> _INPUT_:
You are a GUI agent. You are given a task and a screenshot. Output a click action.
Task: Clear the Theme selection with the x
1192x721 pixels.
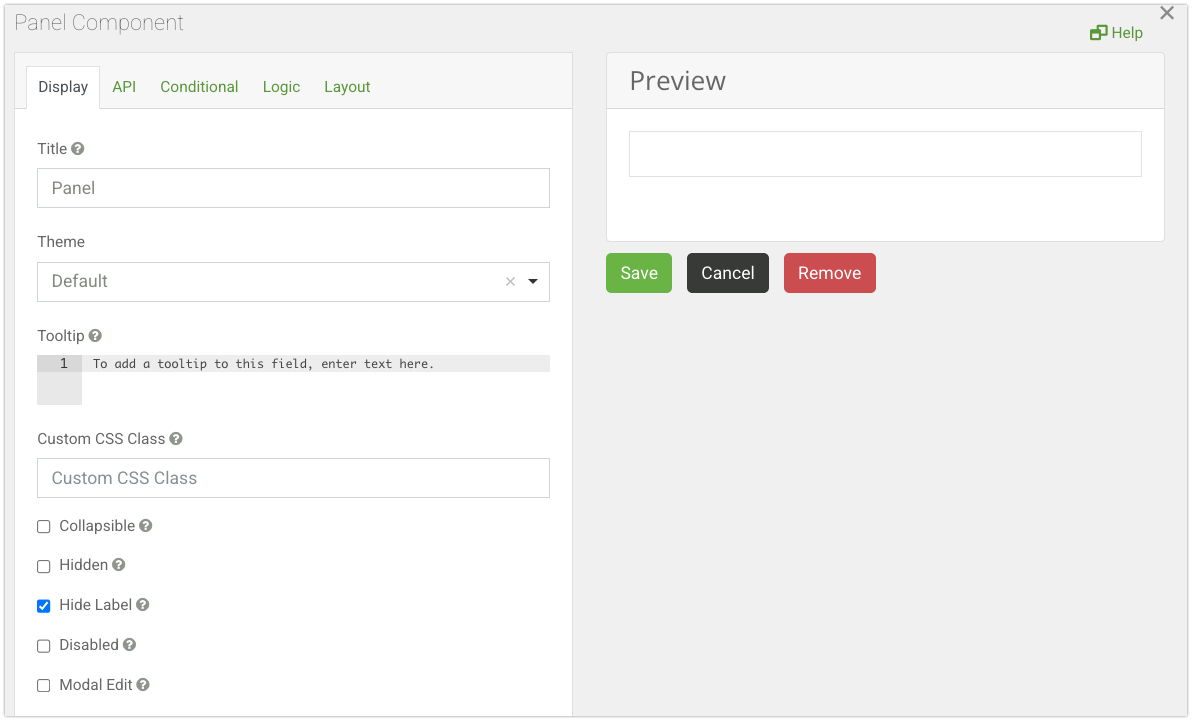510,282
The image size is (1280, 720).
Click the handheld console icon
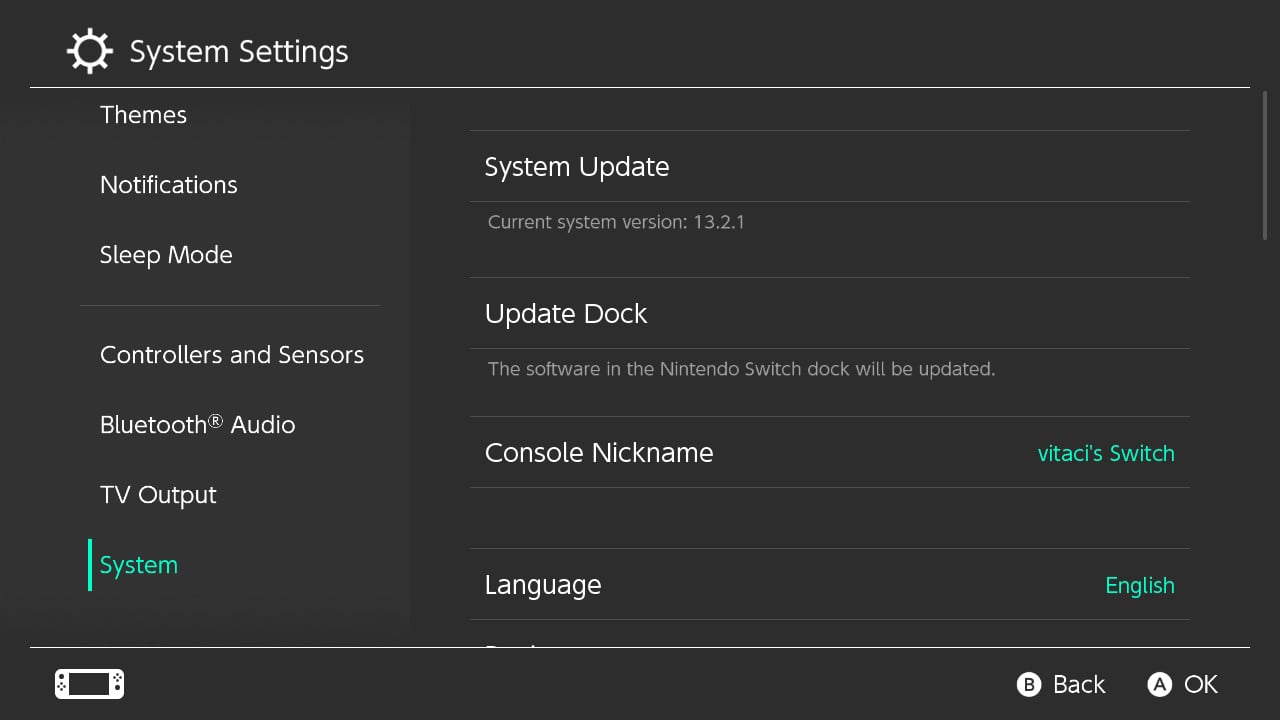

> _WHAT NEEDS TO BE DONE_:
Your answer should copy the listing word for word, with no pictures in it.

> _SOLUTION FOR THIS TASK_:
You are a GUI agent. You are given a task and a screenshot. Output a click action.
Task: Clear the Theme selection with the x
1192x721 pixels.
510,282
The image size is (1280, 720).
Click the handheld console icon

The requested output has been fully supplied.